Collected data entries:
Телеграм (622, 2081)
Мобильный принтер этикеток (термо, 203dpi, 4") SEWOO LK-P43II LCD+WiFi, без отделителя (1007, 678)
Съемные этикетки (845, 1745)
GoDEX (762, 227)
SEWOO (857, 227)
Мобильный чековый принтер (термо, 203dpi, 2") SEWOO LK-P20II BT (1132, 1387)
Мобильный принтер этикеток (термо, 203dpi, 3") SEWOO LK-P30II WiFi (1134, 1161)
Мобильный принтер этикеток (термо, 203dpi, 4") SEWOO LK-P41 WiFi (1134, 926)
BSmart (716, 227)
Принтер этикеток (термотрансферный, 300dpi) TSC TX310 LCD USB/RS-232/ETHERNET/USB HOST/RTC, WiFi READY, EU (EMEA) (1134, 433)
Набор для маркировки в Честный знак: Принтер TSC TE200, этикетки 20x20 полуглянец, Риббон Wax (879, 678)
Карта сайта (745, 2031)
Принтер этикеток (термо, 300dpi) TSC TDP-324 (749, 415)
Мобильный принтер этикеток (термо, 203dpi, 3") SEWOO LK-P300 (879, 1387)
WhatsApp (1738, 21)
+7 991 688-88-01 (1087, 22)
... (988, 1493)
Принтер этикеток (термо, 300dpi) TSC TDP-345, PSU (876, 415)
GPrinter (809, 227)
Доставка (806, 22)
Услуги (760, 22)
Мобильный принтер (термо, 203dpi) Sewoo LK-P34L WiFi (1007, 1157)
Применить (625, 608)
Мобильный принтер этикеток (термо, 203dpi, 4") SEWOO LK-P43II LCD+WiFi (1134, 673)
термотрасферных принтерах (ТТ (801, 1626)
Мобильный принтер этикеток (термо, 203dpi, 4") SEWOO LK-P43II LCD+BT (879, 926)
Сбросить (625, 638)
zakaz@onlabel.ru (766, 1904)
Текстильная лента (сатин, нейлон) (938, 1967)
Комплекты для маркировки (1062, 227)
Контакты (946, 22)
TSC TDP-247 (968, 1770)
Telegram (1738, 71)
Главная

Assigned task: Would you please write out the entries again exactly?

Answer section:
Телеграм (622, 2081)
Мобильный принтер этикеток (термо, 203dpi, 4") SEWOO LK-P43II LCD+WiFi, без отделителя (1007, 678)
Съемные этикетки (845, 1745)
GoDEX (762, 227)
SEWOO (857, 227)
Мобильный чековый принтер (термо, 203dpi, 2") SEWOO LK-P20II BT (1132, 1387)
Мобильный принтер этикеток (термо, 203dpi, 3") SEWOO LK-P30II WiFi (1134, 1161)
Мобильный принтер этикеток (термо, 203dpi, 4") SEWOO LK-P41 WiFi (1134, 926)
BSmart (716, 227)
Принтер этикеток (термотрансферный, 300dpi) TSC TX310 LCD USB/RS-232/ETHERNET/USB HOST/RTC, WiFi READY, EU (EMEA) (1134, 433)
Набор для маркировки в Честный знак: Принтер TSC TE200, этикетки 20x20 полуглянец, Риббон Wax (879, 678)
Карта сайта (745, 2031)
Принтер этикеток (термо, 300dpi) TSC TDP-324 (749, 415)
Мобильный принтер этикеток (термо, 203dpi, 3") SEWOO LK-P300 (879, 1387)
WhatsApp (1738, 21)
+7 991 688-88-01 (1087, 22)
... (988, 1493)
Принтер этикеток (термо, 300dpi) TSC TDP-345, PSU (876, 415)
GPrinter (809, 227)
Доставка (806, 22)
Услуги (760, 22)
Мобильный принтер (термо, 203dpi) Sewoo LK-P34L WiFi (1007, 1157)
Применить (625, 608)
Мобильный принтер этикеток (термо, 203dpi, 4") SEWOO LK-P43II LCD+WiFi (1134, 673)
термотрасферных принтерах (ТТ (801, 1626)
Мобильный принтер этикеток (термо, 203dpi, 4") SEWOO LK-P43II LCD+BT (879, 926)
Сбросить (625, 638)
zakaz@onlabel.ru (766, 1904)
Текстильная лента (сатин, нейлон) (938, 1967)
Комплекты для маркировки (1062, 227)
Контакты (946, 22)
TSC TDP-247 (968, 1770)
Telegram (1738, 71)
Главная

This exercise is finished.